I thought I had no strength left. But with the help of Alice at my side, I pull myself up from the pew. I follow the others out of the church and into the open air again, where the rain is finally dying down and a fragment of light forces its way between the clouds, shining suddenly on the damp grass, the dripping heather, the stone walls of the empty cottages. Rex barks again.
Mallachy points to the far side of the island.
‘Over that way.’
The four of us head off quickly, following the sound of Rex’s barks. We stumble along an overgrown track in the direction of another cluster of cottages in the distance. Jack has an arm loosely around Alice’s waist and together they help each other over the rocks and dips in the track and through the particularly dense patches of heather and grass. I try to keep up, forcing my numb, frozen limbs to work. The barks get louder as we near the cottages.
But there is something else now too, I’m sure of it. Another sound. I pause to listen and catch the sound of a voice. It’s a sound that hits me firmly in my heart, because I know that voice.
‘Mum!’
Suddenly, I’m running. I’m trembling and exhausted, but I’m running. I catch up with the others, who are breaking into a run now too, Jack and Alice shouting ‘Molly!’ as they run towards the cottages. And then I overtake them, leaping over rocks, tearing through bracken. I run faster than I’ve ever run before, on legs that feel made of concrete. I spot a cottage without a roof, a tree growing in its centre, the branches reaching out where the roof once was. And then I see Rex, darting out of the building, barking and barking.

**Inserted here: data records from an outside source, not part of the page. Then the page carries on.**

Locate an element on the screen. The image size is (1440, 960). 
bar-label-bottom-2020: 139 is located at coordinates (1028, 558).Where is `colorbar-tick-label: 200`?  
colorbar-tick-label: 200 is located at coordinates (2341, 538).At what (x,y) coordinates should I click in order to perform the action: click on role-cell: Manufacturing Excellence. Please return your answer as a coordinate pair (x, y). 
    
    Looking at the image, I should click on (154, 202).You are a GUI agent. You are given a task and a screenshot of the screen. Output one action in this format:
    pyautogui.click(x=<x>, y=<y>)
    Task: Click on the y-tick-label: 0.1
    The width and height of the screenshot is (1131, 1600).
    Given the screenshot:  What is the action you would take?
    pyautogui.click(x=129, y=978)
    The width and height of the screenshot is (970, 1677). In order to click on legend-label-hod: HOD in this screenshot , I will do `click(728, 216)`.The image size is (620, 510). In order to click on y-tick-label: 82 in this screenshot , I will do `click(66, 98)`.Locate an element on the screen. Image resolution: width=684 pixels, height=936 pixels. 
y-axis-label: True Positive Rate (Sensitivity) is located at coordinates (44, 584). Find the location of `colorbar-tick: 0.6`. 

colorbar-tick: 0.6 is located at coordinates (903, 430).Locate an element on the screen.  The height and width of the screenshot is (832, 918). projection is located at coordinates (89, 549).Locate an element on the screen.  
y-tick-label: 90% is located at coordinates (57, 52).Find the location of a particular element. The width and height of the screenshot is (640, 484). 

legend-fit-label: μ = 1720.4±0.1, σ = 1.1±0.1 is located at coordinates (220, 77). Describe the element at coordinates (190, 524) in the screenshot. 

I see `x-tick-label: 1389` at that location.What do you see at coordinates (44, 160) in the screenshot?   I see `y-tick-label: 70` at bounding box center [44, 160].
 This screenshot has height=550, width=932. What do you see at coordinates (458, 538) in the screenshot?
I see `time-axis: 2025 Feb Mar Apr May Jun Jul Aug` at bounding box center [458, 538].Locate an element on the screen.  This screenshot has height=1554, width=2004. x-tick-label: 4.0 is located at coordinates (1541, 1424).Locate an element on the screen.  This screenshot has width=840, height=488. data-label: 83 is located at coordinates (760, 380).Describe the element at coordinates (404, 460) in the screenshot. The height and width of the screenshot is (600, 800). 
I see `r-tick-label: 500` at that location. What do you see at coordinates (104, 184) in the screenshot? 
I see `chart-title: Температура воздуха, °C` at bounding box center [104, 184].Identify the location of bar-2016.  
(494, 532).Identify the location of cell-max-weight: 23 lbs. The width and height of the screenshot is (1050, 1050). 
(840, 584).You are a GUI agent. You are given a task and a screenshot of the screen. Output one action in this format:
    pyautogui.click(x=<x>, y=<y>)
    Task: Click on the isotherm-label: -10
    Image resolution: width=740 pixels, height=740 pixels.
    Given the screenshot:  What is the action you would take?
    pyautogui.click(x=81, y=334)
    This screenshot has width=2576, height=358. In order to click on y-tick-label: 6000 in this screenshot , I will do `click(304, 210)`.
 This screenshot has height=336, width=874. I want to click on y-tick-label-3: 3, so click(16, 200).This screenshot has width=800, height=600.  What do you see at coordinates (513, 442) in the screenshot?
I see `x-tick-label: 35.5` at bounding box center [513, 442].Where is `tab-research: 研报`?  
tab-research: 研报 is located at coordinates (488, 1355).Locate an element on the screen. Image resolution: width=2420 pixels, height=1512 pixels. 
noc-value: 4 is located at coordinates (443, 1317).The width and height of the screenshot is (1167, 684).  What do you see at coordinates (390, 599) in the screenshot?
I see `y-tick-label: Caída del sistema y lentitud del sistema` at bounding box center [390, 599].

I push past him to an open doorway, which reveals a tree in the centre of what once was someone’s home. Beneath the branches is a tent. And standing just outside the tent are two girls, holding onto one another.
‘Mum!’
Her voice wobbles, but it’s her voice. It’s my daughter’s voice. Molly stands beside her, eyes red. I run forward and wrap my arms around them both. They’re here. They’re alive. They’re OK. Jack and Alice are here now too and Molly breaks free from me and runs towards them.
‘Molly!’
They reach their arms out for her, Molly disappearing beneath their embrace, both Jack and Alice rocking their daughter against them. I’m left alone with Ella who grips me tightly, her body cold and shaking.
‘Mum, Mum,’ she says into my hair, tears streaming down her face, her arms trembling around me. I hold her with all the strength I possess.
‘I’ve got you, darling. I’ve got you.’
Chapter 26
Alice
‘What were youthinking?’
As I clutch Molly tightly against me, Jack’s voice rings out loudly in the air, sharp and hard with anger. She flinches against me and I hold her closer. I can’t help it. There will be time for anger but right now all I can feel is relief.
‘Seriously? How can you have been so stupid?’
Jack’s arms move at his side as he talks, his face scowling.